Une partie de mon travail consiste à accrocher des travaux plutôt disparates pour en faire quelque chose de cohérent. J’imagine me saisir d’une sélection pré-effectuée par lui ou de la mienne et appeler cela une exposition. Ma tentative serait de trouver une stabilité entre les oeuvres qui vibrent de manière énervée et celles qui flottent plus paisiblement. Atteindre le bon nombre de pièces noires, grises et blanches pour contrebalancer les multicolores. Placer ça et là quelques réalisations sur papier pour montrer la diversité et la qualité dans la quantité de création de l’artiste. Essayer, enfin, de trouver une manière d’aligner proprement des électrons trop libres non-destinés à cet usage.

Dans certaines situations, il me parait parfois plus flagrant que les pièces créées par les artistes doivent sûrement ressembler à l’intérieur de leur esprit. Dans l’imagination et le travail solitaire du ou de la peintre, le médium pictural s’impose parfois comme une évidence pour traduire la complexité d’une pensée. Dans le cas présent, j’ai l’impression qu’Akiyoshi a trouvé son langage et qu’il va dans la bonne direction. Il cherche d’abord quelque chose dans la grande peinture, puis autre chose dans la sienne. J’ignore quoi, mais je suis persuadé que sa quête est honnête.

Sylvain Gelewski
Mars 2024


Akiyoshi Deschenaux présente une sélection de peintures à l’huile réalisées entre 2015 et 2018 qui témoignent de sa recherche artistique.

Profondément lié à la pratique picturale, il se nourrit de références à l’abstraction expressionniste, à la peinture contemporaine ainsi qu’à tout ce qui capte son regard. Sa recherche artistique a débuté avec des études de Bachelor au Camberwell College of Arts à Londres et se poursuit depuis plusieurs années de manière autonome.

Pour entrer dans les toiles d’Akiyoshi Deschenaux, il faut choisir son chemin, suivre du regard les zones de lumières et accepter les zones d’ombres.
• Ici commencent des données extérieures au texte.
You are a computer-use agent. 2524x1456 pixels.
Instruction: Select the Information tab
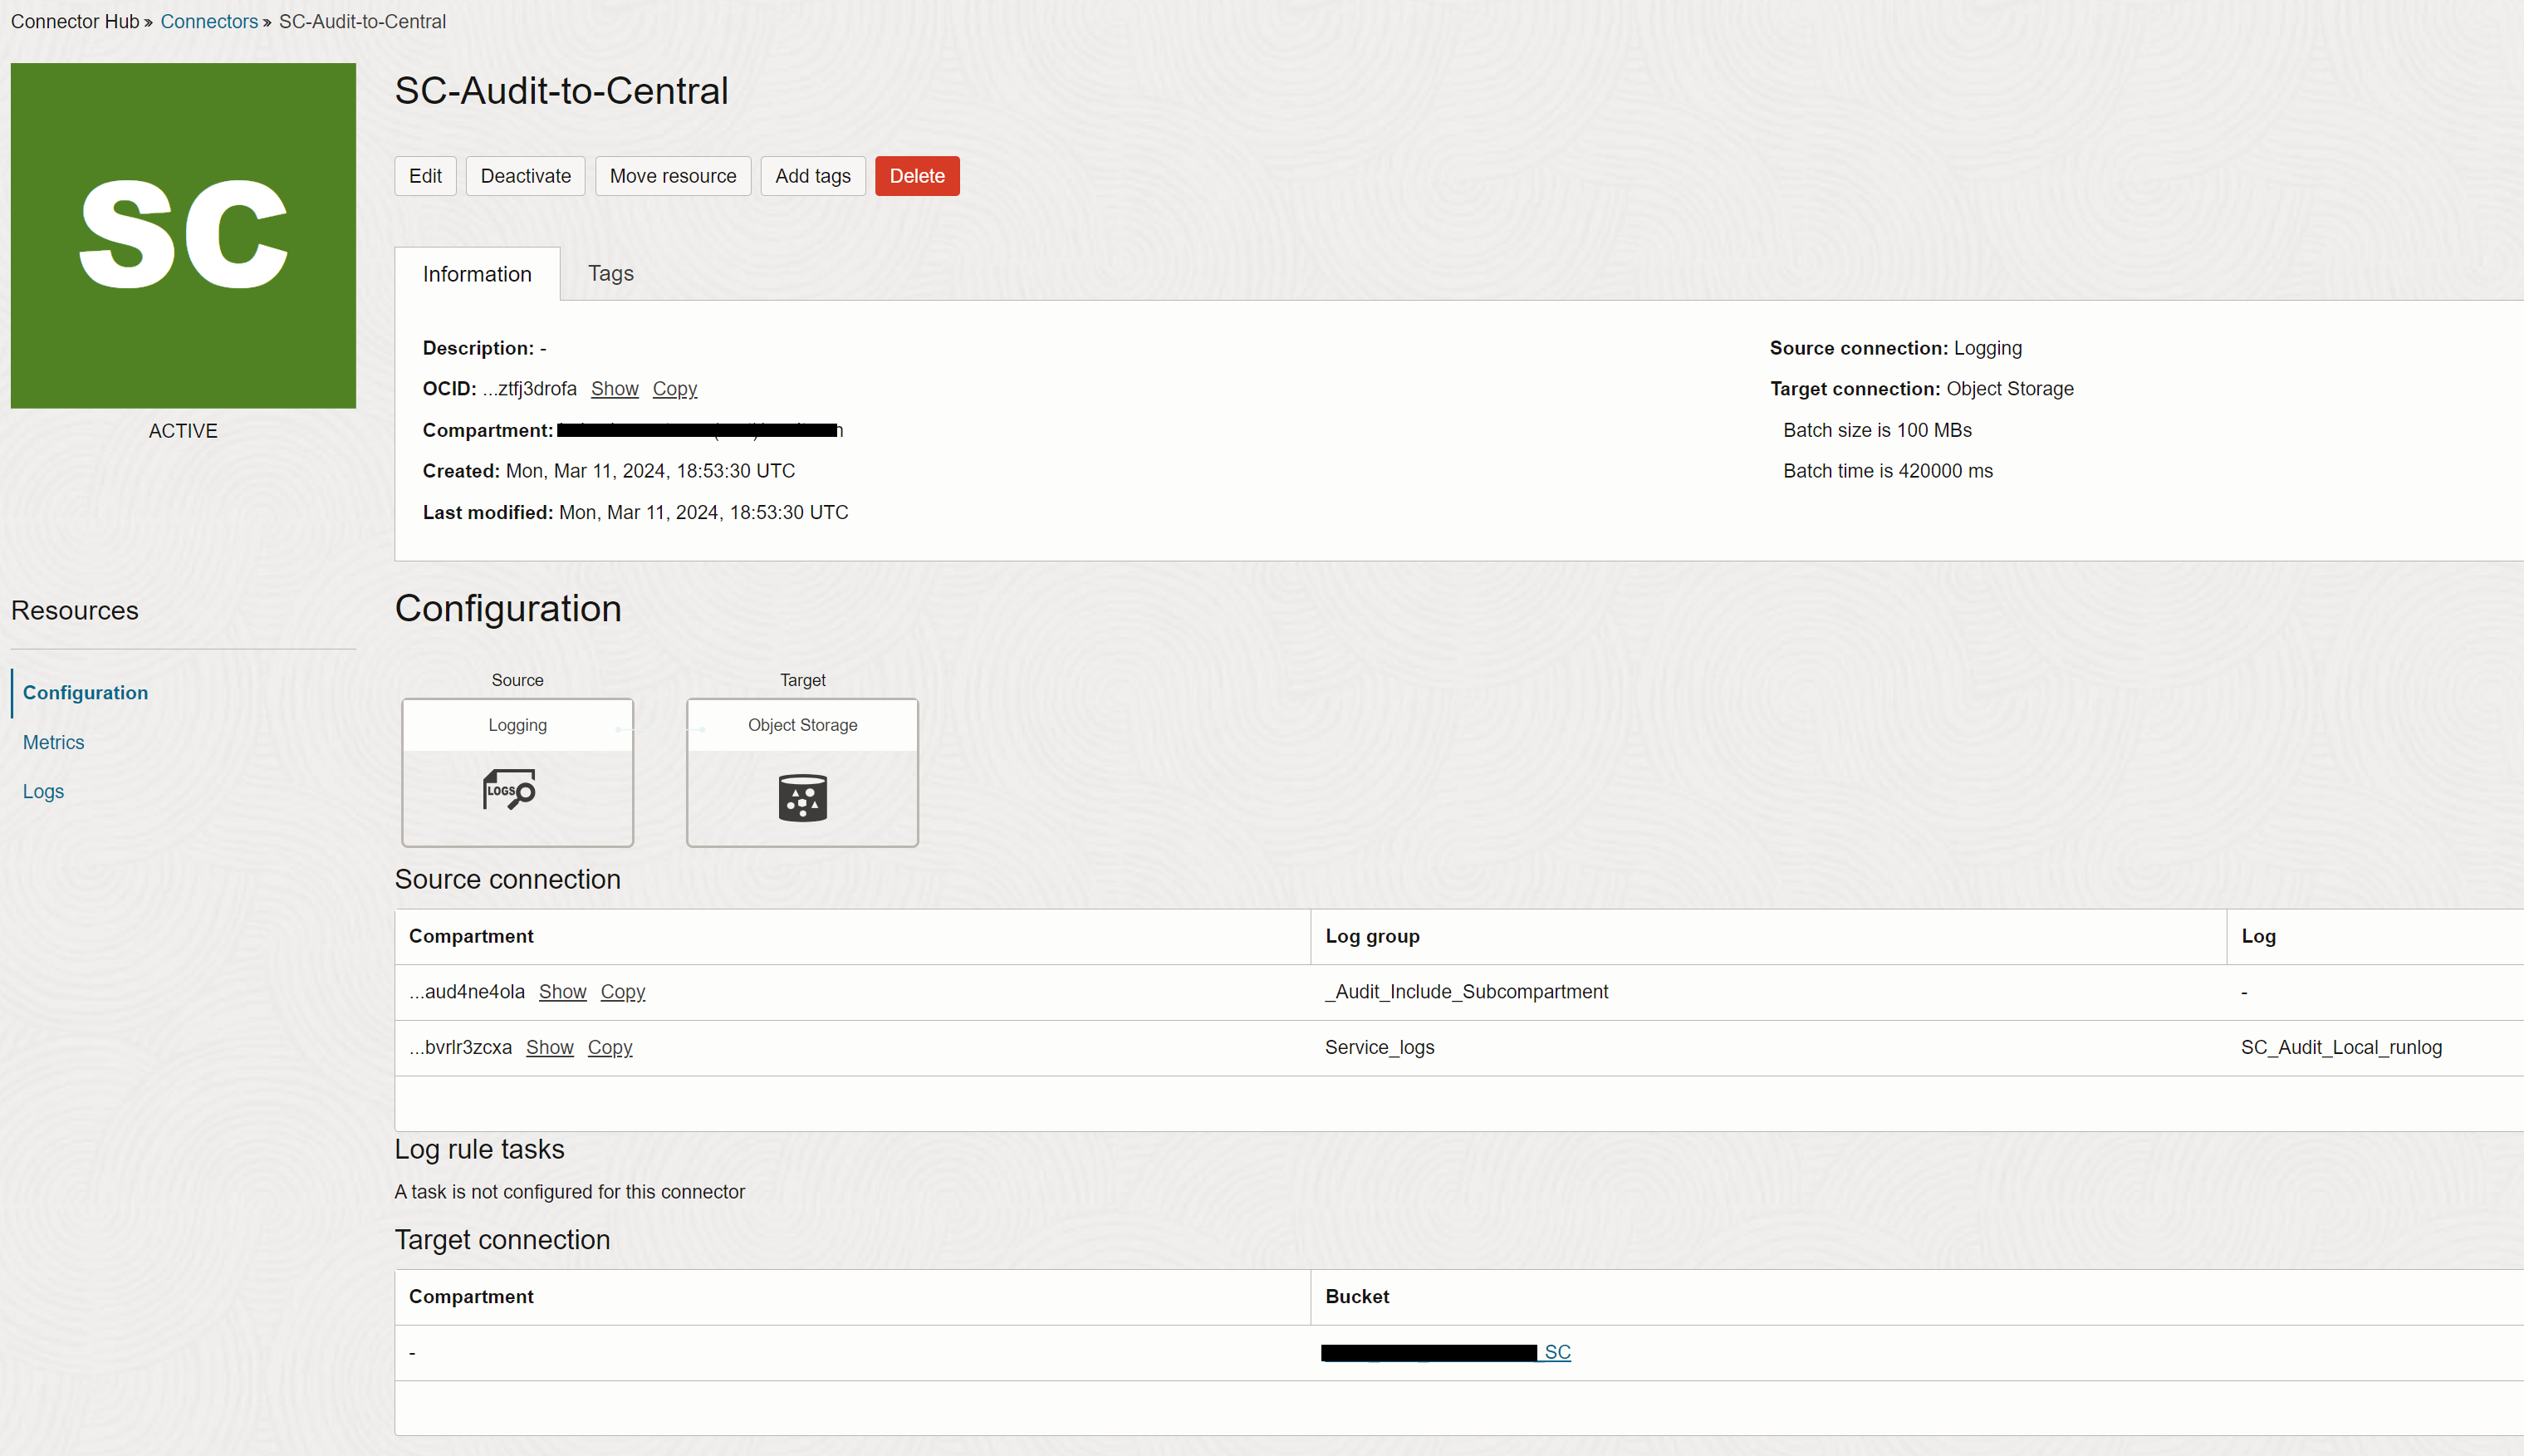(x=477, y=274)
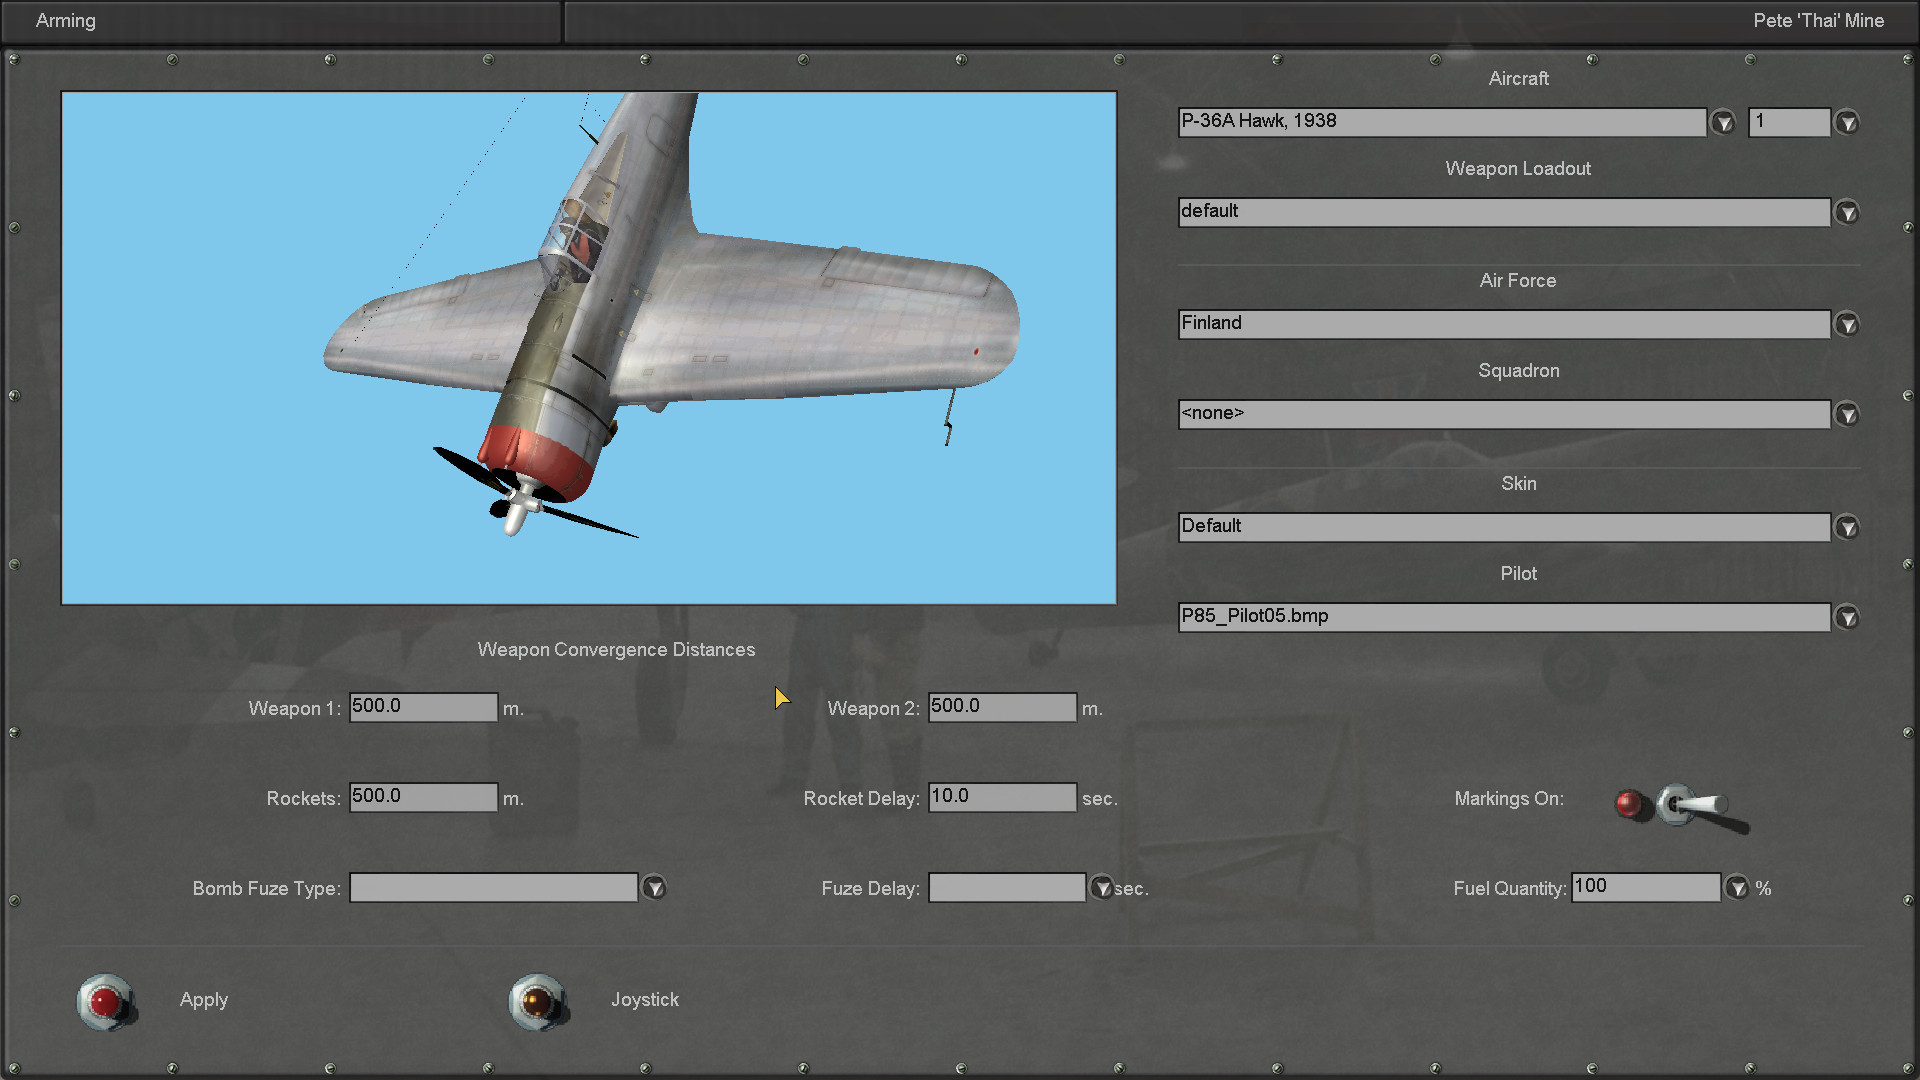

L’attention nécessaire pour passer à travers les différents espaces est équivalente à la concentration qu’il faut au peintre pour construire les différents plans. Le jeu de lumière qui traverse les motifs de chaque toile s’effectue grâce au passage d’une couleur diluée à une couleur plus dense. D’un espace clair, on bascule vers un espace plus profond, plus complexe, avec un poids et une matérialité palpable.

Chaque toile est une composition pour laquelle il détermine les nuances, les espaces et les interactions entre les formes de manière improvisée. Une palette de couleurs sombres se rencontrent entre les lignes de noir. La traçabilité de la série se fait avec le brun, le gris et les différents verts. Des couleurs assemblées avec soin et une recherches de restriction, le choix d’une température froide, indiquent une retenue bien mesurée.

Les lignes s’entrelacent et tissent un nouvel environnement, un labyrinthe fait de strates, de surfaces opaques et d’espaces clairs. Le rythme de la composition de chaque toile s’accélère vers les limites de l’image et la vitesse du geste peut se voir instantanément. Un katana coupe les lignes et on bascule dans un espace infini dans lequel le regard peut se perdre sans retrouver la sortie.